In one case, the CoroMill® MF80 was run against a competitor’s mill in a rough shoulder milling application to produce pump and valve components from an ISO-P carbon steel (DIN 1.0619) workpiece. The mills were run with identical cutting data ― an n of 500 rpm, a vc of 125 m/mm, ae of 15/50 mm, ap of 5 mm and fz of 0.15 mm ― with one exception, the vf. The competing mill was run at 375 mm/min and the CoroMill® MF80 was run at 600 mm/min.
In the end, the CoroMill® MF80 boosted productivity by 60%. The competing mill produced nine components while the CoroMill® MF80 produced 15. In terms of the tool life, after 40 minutes of machining time, only chipping wear was visible on the CoroMill® MF80, which increased the tool life by 67%. The key advantage for the customer is that the mill’s shim protection and the high number of insert edges can lower the cost per part in roughing or shoulder milling applications.
In another test, the CoroMill® MF80 and a competing insert were used in a roughing application on an ISO-K workpiece.

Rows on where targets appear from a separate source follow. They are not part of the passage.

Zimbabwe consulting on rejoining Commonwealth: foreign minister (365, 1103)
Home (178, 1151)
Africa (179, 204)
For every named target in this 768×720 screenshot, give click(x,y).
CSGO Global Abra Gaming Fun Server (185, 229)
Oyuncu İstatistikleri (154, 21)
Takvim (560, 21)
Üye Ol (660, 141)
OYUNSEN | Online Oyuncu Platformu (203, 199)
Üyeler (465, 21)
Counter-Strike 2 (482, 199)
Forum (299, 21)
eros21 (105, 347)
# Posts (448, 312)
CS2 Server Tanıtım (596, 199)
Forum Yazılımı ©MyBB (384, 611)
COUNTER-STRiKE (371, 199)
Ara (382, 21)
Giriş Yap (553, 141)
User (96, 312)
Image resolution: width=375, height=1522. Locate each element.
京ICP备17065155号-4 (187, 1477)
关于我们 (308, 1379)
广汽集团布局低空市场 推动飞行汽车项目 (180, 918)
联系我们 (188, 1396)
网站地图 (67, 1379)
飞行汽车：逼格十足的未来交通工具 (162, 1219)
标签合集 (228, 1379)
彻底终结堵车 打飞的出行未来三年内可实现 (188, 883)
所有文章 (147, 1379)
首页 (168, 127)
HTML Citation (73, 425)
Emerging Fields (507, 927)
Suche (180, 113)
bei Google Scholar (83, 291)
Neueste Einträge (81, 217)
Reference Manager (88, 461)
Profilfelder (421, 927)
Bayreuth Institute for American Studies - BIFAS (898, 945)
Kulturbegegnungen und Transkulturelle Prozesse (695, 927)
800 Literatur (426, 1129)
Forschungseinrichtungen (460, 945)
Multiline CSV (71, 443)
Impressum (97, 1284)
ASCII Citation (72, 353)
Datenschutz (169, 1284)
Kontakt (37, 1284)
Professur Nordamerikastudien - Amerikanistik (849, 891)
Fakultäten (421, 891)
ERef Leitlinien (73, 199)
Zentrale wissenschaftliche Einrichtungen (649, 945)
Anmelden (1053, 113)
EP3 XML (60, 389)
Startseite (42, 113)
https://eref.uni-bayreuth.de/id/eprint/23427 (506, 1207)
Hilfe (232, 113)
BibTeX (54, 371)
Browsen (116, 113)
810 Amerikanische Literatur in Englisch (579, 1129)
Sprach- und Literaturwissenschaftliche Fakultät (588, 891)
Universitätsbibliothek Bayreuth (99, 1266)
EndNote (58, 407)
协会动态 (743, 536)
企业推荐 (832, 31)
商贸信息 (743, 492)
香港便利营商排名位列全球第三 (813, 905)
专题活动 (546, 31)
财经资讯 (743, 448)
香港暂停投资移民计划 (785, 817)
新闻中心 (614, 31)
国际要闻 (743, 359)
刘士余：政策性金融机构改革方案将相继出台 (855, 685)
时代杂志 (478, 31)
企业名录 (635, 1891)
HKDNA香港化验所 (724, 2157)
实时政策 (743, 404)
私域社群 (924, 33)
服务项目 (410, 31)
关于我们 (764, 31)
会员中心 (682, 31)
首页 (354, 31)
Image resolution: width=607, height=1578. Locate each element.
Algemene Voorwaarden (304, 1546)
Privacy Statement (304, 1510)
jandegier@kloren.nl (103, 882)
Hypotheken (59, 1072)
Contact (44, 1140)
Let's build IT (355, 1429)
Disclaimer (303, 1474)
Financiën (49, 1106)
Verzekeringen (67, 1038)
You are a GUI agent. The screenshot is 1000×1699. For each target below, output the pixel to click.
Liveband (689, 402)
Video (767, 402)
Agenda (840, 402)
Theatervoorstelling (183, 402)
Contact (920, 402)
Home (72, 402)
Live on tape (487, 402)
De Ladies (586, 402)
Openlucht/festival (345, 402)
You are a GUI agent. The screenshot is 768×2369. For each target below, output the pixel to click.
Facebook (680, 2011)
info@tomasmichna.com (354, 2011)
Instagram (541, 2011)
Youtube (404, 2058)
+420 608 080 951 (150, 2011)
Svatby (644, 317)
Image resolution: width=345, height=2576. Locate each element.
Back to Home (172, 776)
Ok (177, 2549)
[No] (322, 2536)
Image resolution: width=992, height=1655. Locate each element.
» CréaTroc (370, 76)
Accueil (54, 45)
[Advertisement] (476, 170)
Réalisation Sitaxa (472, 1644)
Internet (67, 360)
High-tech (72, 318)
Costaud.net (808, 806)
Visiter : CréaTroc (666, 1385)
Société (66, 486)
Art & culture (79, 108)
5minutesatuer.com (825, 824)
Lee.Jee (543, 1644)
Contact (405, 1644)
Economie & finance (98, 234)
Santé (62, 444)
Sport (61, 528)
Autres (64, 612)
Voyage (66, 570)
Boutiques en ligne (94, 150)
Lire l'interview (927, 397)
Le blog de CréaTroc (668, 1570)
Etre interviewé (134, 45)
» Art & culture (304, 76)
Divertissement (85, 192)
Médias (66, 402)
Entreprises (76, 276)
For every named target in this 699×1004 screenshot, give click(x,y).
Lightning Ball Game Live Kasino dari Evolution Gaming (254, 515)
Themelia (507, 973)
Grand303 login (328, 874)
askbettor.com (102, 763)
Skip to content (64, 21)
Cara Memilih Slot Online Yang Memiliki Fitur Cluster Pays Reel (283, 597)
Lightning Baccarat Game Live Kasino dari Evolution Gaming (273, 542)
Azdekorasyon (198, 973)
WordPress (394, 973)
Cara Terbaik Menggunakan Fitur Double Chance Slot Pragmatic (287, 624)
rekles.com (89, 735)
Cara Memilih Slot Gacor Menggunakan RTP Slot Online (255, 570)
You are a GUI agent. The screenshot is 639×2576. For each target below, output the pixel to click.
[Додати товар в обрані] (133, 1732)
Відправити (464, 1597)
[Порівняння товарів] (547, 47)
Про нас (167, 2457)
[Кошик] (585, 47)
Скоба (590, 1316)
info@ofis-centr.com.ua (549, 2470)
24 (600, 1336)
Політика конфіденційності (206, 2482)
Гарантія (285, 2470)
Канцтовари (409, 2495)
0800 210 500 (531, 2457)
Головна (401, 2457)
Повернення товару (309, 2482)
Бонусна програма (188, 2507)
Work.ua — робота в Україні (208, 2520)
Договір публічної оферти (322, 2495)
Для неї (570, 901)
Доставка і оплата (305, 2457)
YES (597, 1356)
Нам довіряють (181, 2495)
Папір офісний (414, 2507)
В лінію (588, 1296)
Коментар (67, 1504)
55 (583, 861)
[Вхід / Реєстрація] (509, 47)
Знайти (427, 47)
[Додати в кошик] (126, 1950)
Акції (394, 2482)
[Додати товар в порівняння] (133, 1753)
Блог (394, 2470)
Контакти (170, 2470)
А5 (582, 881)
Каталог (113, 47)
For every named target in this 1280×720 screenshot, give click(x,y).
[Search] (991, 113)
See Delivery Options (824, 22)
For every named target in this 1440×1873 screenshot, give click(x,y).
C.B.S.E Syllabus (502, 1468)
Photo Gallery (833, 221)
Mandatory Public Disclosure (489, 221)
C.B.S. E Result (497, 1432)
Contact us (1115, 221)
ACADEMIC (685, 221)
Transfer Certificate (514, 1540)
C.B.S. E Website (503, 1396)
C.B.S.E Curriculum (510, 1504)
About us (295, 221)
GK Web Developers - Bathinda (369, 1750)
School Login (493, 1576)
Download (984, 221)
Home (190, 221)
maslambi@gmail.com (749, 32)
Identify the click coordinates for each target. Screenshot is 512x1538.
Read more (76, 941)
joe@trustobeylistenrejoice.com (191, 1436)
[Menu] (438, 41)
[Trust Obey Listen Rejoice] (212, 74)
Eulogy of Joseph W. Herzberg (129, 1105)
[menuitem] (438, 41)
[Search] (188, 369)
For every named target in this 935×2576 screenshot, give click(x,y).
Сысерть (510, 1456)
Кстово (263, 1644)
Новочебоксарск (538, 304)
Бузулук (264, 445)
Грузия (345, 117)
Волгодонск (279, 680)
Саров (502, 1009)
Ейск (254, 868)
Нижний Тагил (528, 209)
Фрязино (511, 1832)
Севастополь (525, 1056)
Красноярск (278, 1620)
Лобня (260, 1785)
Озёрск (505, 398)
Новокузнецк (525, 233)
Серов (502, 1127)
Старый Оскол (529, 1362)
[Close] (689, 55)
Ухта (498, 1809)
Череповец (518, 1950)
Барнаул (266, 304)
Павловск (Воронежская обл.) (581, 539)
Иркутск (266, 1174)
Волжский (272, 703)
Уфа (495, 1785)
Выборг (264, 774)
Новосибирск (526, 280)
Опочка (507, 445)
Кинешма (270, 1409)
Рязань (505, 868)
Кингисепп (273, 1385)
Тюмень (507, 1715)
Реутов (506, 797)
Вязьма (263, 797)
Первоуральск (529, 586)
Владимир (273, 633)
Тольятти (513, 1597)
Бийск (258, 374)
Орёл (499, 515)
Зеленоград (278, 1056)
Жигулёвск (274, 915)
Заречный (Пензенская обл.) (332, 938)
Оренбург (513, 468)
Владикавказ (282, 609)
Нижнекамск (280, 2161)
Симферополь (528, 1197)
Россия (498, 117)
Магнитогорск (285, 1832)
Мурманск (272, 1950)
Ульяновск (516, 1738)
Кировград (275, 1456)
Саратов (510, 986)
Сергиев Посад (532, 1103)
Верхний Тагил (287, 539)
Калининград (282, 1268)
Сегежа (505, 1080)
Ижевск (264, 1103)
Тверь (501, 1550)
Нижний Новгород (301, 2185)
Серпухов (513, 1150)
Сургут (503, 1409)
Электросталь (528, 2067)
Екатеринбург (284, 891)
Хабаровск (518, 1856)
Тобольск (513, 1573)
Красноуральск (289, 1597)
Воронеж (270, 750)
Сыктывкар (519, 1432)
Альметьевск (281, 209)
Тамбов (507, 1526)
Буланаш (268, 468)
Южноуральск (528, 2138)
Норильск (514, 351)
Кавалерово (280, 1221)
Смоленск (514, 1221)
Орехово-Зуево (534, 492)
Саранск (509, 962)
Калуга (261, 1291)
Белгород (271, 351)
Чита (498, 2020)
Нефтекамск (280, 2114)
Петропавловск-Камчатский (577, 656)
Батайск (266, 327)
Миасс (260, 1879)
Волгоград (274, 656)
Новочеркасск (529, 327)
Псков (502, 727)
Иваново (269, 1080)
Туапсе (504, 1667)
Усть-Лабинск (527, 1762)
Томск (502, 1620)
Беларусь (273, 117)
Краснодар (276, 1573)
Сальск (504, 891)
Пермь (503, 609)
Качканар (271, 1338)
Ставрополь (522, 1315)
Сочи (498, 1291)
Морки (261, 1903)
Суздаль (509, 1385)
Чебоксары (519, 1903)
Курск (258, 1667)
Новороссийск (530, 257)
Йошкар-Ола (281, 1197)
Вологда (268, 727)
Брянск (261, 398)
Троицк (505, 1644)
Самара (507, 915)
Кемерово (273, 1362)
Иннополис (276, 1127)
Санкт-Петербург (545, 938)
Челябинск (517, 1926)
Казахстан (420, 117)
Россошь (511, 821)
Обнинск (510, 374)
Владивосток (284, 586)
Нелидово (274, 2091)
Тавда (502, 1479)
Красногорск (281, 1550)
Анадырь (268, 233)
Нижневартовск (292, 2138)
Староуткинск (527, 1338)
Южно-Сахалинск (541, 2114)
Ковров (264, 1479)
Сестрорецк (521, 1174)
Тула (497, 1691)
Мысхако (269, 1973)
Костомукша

The mills were used to produce carriers and supports from an ISO-K spheroidal graphite (SG) iron (GJS400/K3.1.C.UT) workpiece. Again, both tools were run with the same cutting data, including a 20-80 mm radial depth of cut (ae) and 2-3 mm axial depth of cut (ap). Each mill was run at a spindle speed (n) of 1000 revs per minute (rpm), a cutting speed (vc) of 250 meters per minute (m/min) and a table feed (vf) of 1200 millimeters per minute (mm/min). There was a slight difference in the feed per tooth (fz), 0.24 mm for the competitor’s mill and 0.3 mm for the CoroMill® MF80.
The end result was that the customer achieved a 54% increase in the tool life with Sandvik Coromant’s mill. While the competitor’s mill produced ten components in 55 minutes before showing signs of wear, the CoroMill® MF80 ran for 82 minutes and produced 15 components in that time.
The CoroMill® MF80 offers significant benefits for OEMs’ lightweighting applications, with longer-lasting and more productive performance when machining heavier materials, such as ISO-K NCIs, Inconel or gray irons, forged steels and cobalt chrome. These advantages can also prove essential in helping manufacturers produce vehicles that meet stringent CO2 emission regulations while maintaining a lower cost per part and ensuring that, in the words of the ICCT’s report, “Reducing mass is an effective way to reduce a vehicle's emissions.”